Hello, I’m Jonathan Shapiro. I’m not such a big fan of presenting myself with the traditional artist bio anymore, so this is more of an informal introduction. If you are looking for an artist biography, you can find one in German here and one in English here. You can find pictures and videos by following the menu above.
I suppose, in the best case, I would like to consider myself as one who takes part in creating art. The art that I take part in creating is performative art. I am coming at this from a musical background, specifically drums and percussion. Very often, the works that I am involved in go beyond the border of presenting sound in a pure form, an involve a selection of elements such as light, electronics, video, movement and performance. Dramaturgy, in a variety of senses, plays a big part in many of the works I am involved in.

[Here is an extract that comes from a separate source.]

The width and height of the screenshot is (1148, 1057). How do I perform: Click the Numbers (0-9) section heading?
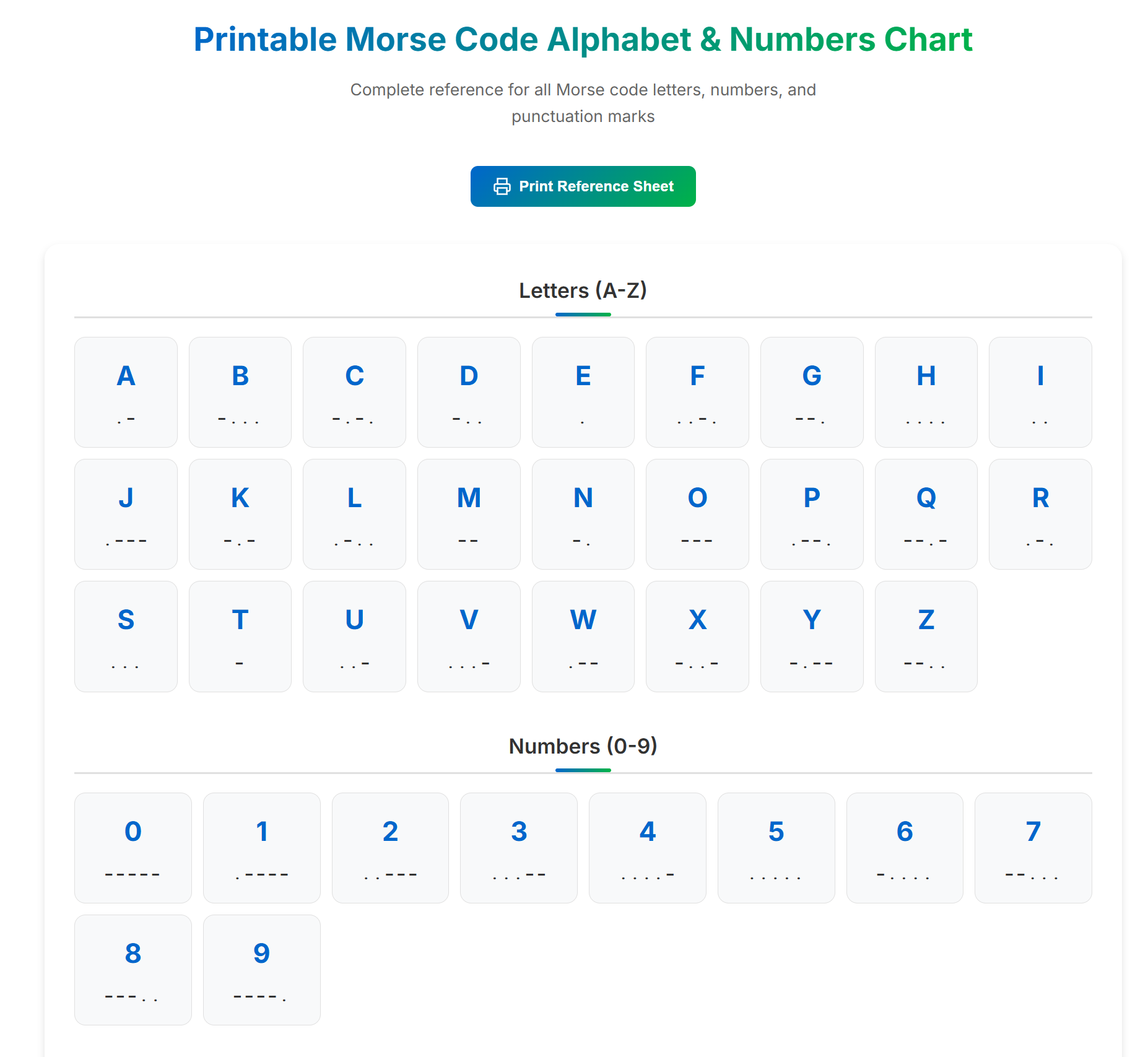click(583, 746)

I was born in 1982 in Washington D.C and started playing drums when I was 11. When I was 16, I attended the Interlochen Arts Academy for my last two years of high school. In 2000 I moved to New York to study classical percussion at the Manhattan School of Music. It was there that I began to occasionally study with Steve Schick, a musician and artist who was, and is, a huge inspiration to me. During my time in NY I also became a fellow at the first three Bang on a Can Summer Institutes. My ongoing contact with Bang on a Can and associated artists during my New York years was also very influential on my concept of what contemporary music and performance art can be. In 2005 I began my master’s and doctoral studies in contemporary percussion performance at Stony Brook University. My professor, and dear friend, Eduardo Leandro, broadened my horizons and opened up my awareness to so much music and art beyond that of which I was familiar with at the time, particularly to the large scene for music and art in Europe, to which I had had little contact to up until that point. With a new curiosity for the artistic activities in Europe, I visited the Darmstädter Ferienkurse für Neue Musik in 2006 and was a fellow at the International Ensemble Modern Akademie at Klangspuren Schwaz in 2007.
In 2008 I move to Lübeck, Germany to start my own family. Shortly after my arrival in Germany I joined the Hamburg based Ensemble Intégrales. Through my association with Ensemble Intégrales, which retired it’s active status in 2012, I met many of the people that would lead to the formation of the Decoder Ensemble and Radar Ensembles, both of which are active to this day. Particularly in my work with the Decoder Ensemble, we began going further and further beyond the borders of music, reaching into the spaces of performance art, performative installations, body movement, multimedia events, raves and dreams. Together with Decoder, as a well as independently, I have been working regularly with such artists as Heinrich Horwitz, Brigitta Muntendorf, Alexander Schubert, Stephanie Thiersch, Trond Reinholdtsen, Rosa Wernecke, Sarah Nemtsov and Patricia Carolin Mai.